### WORK TASK
Retype all of the data. Every line must match exactly.

### INPUT RECORDS
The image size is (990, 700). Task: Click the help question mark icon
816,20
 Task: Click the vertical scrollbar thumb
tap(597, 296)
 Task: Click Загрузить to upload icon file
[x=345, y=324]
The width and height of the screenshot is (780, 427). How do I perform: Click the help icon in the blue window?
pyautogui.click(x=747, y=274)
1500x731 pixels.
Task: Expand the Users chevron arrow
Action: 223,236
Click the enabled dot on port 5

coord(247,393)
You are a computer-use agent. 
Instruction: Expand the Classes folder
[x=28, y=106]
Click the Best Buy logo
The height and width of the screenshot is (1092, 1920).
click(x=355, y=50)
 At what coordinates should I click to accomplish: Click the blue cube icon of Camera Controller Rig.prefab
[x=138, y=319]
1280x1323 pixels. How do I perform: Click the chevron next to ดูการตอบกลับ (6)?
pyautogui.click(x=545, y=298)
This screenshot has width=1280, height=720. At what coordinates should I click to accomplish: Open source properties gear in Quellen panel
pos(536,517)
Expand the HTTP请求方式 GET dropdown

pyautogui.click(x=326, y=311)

### ANSWER SECTION
The image size is (990, 700). Task: Click the help question mark icon
816,20
 Task: Click the vertical scrollbar thumb
tap(597, 296)
 Task: Click Загрузить to upload icon file
[x=345, y=324]
The width and height of the screenshot is (780, 427). How do I perform: Click the help icon in the blue window?
pyautogui.click(x=747, y=274)
1500x731 pixels.
Task: Expand the Users chevron arrow
Action: 223,236
Click the enabled dot on port 5

coord(247,393)
You are a computer-use agent. 
Instruction: Expand the Classes folder
[x=28, y=106]
Click the Best Buy logo
The height and width of the screenshot is (1092, 1920).
click(x=355, y=50)
 At what coordinates should I click to accomplish: Click the blue cube icon of Camera Controller Rig.prefab
[x=138, y=319]
1280x1323 pixels. How do I perform: Click the chevron next to ดูการตอบกลับ (6)?
pyautogui.click(x=545, y=298)
This screenshot has width=1280, height=720. At what coordinates should I click to accomplish: Open source properties gear in Quellen panel
pos(536,517)
Expand the HTTP请求方式 GET dropdown

pyautogui.click(x=326, y=311)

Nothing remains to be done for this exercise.